# Recorded data
- Opening Delimiter -
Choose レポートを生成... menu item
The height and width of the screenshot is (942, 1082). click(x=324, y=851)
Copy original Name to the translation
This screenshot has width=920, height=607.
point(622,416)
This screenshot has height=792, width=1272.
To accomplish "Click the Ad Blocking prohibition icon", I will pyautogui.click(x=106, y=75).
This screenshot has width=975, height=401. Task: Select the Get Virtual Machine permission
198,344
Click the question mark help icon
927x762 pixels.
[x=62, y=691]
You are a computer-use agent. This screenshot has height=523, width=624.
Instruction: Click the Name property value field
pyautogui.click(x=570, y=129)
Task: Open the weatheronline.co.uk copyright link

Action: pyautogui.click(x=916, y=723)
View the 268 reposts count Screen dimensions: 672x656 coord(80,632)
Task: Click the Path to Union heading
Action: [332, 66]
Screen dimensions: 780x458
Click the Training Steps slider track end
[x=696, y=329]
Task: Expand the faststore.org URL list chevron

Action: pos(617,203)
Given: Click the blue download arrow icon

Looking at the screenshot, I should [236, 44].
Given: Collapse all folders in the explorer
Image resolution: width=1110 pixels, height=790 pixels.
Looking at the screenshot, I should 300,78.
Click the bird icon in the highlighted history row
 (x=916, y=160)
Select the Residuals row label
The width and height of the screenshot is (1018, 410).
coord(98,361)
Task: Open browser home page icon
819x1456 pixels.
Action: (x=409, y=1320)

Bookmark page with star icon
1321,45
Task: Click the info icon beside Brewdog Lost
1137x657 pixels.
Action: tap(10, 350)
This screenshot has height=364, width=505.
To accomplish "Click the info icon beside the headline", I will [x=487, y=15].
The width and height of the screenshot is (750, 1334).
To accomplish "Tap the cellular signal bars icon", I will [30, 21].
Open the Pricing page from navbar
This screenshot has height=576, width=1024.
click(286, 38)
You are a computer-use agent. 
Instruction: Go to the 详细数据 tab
- Closing Delimiter -
# Task requirements
Write out the records. Leave nothing out and change nothing.

# Task answer
Choose レポートを生成... menu item
The height and width of the screenshot is (942, 1082). click(x=324, y=851)
Copy original Name to the translation
This screenshot has width=920, height=607.
point(622,416)
This screenshot has height=792, width=1272.
To accomplish "Click the Ad Blocking prohibition icon", I will pyautogui.click(x=106, y=75).
This screenshot has width=975, height=401. Task: Select the Get Virtual Machine permission
198,344
Click the question mark help icon
927x762 pixels.
[x=62, y=691]
You are a computer-use agent. This screenshot has height=523, width=624.
Instruction: Click the Name property value field
pyautogui.click(x=570, y=129)
Task: Open the weatheronline.co.uk copyright link

Action: pyautogui.click(x=916, y=723)
View the 268 reposts count Screen dimensions: 672x656 coord(80,632)
Task: Click the Path to Union heading
Action: [332, 66]
Screen dimensions: 780x458
Click the Training Steps slider track end
[x=696, y=329]
Task: Expand the faststore.org URL list chevron

Action: pos(617,203)
Given: Click the blue download arrow icon

Looking at the screenshot, I should [236, 44].
Given: Collapse all folders in the explorer
Image resolution: width=1110 pixels, height=790 pixels.
Looking at the screenshot, I should 300,78.
Click the bird icon in the highlighted history row
 (x=916, y=160)
Select the Residuals row label
The width and height of the screenshot is (1018, 410).
coord(98,361)
Task: Open browser home page icon
819x1456 pixels.
Action: (x=409, y=1320)

Bookmark page with star icon
1321,45
Task: Click the info icon beside Brewdog Lost
1137x657 pixels.
Action: tap(10, 350)
This screenshot has height=364, width=505.
To accomplish "Click the info icon beside the headline", I will [x=487, y=15].
The width and height of the screenshot is (750, 1334).
To accomplish "Tap the cellular signal bars icon", I will [30, 21].
Open the Pricing page from navbar
This screenshot has height=576, width=1024.
click(286, 38)
You are a computer-use agent. 
Instruction: Go to the 详细数据 tab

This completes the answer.